Activation-Informed Merging of Large Language Models
Amin Heyrani Nobari, Kaveh Alimohammadi, Ali ArjomandBigdeli, Akash Srivastava, Faez Ahmed, Navid Azizan
2025-02-06
Summary
This paper talks about Activation-Informed Merging (AIM), a new method for combining large language models (LLMs) by using information about how the models process data internally. AIM improves the performance and reliability of merged models by focusing on their activation patterns.
What's the problem?
Traditional methods for merging LLMs often only focus on model weights and ignore important internal information, like activation patterns. This can lead to less effective merged models that lose some of their original strengths or perform poorly on certain tasks.
What's the solution?
The researchers developed AIM, which uses activation space information to guide the merging process.

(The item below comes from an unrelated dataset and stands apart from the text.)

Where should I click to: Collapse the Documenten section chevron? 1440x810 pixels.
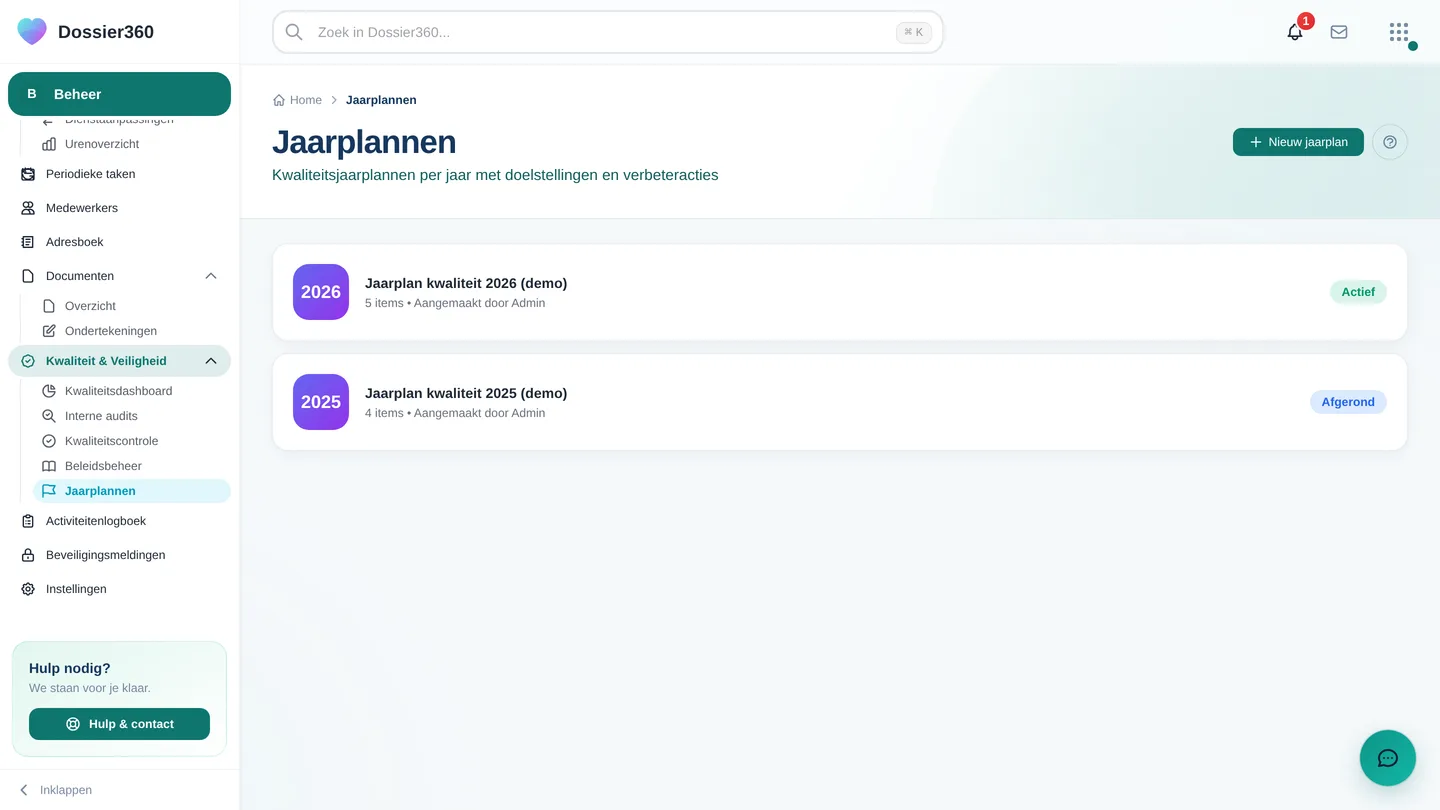click(211, 276)
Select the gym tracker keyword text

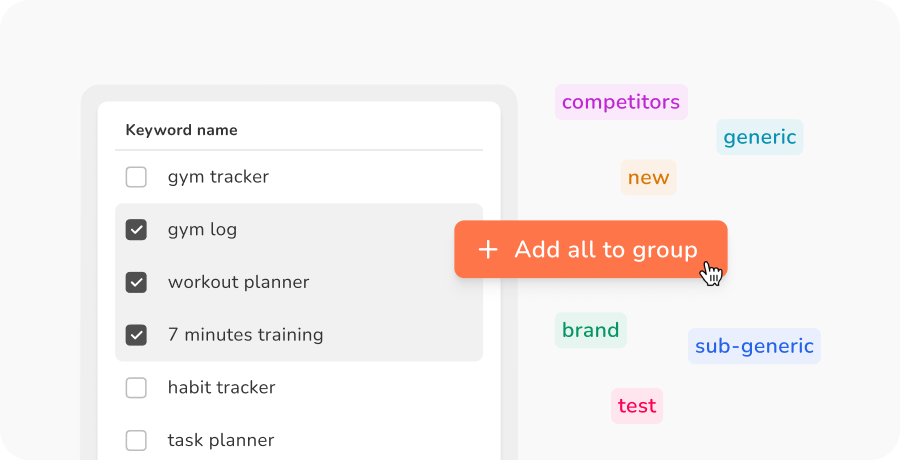click(218, 177)
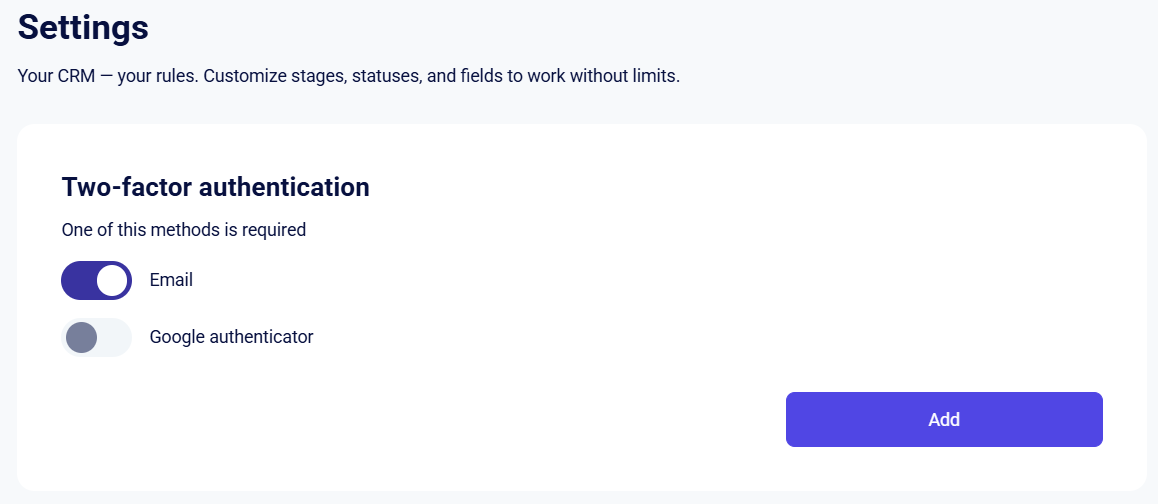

By analyzing how different parts of the models respond to inputs, AIM prioritizes preserving the most important features from the base model while integrating knowledge from fine-tuned models. This approach prevents performance drops and increases efficiency.
Why it matters?
This research is important because it offers a smarter way to combine AI models without needing to retrain them from scratch. AIM makes it possible to create more powerful and efficient models that perform well across multiple tasks, saving time and computational resources while improving reliability.
Abstract
Model merging, a method that combines the parameters and embeddings of multiple fine-tuned large language models (LLMs), offers a promising approach to enhance model performance across various tasks while maintaining computational efficiency. This paper introduces Activation-Informed Merging (AIM), a technique that integrates the information from the activation space of LLMs into the merging process to improve performance and robustness. AIM is designed as a flexible, complementary solution that is applicable to any existing merging method. It aims to preserve critical weights from the base model, drawing on principles from continual learning~(CL) and model compression. Utilizing a task-agnostic calibration set, AIM selectively prioritizes essential weights during merging. We empirically demonstrate that AIM significantly enhances the performance of merged models across multiple benchmarks. Our findings suggest that considering the activation-space information can provide substantial advancements in the model merging strategies for LLMs with up to 40\% increase in benchmark performance.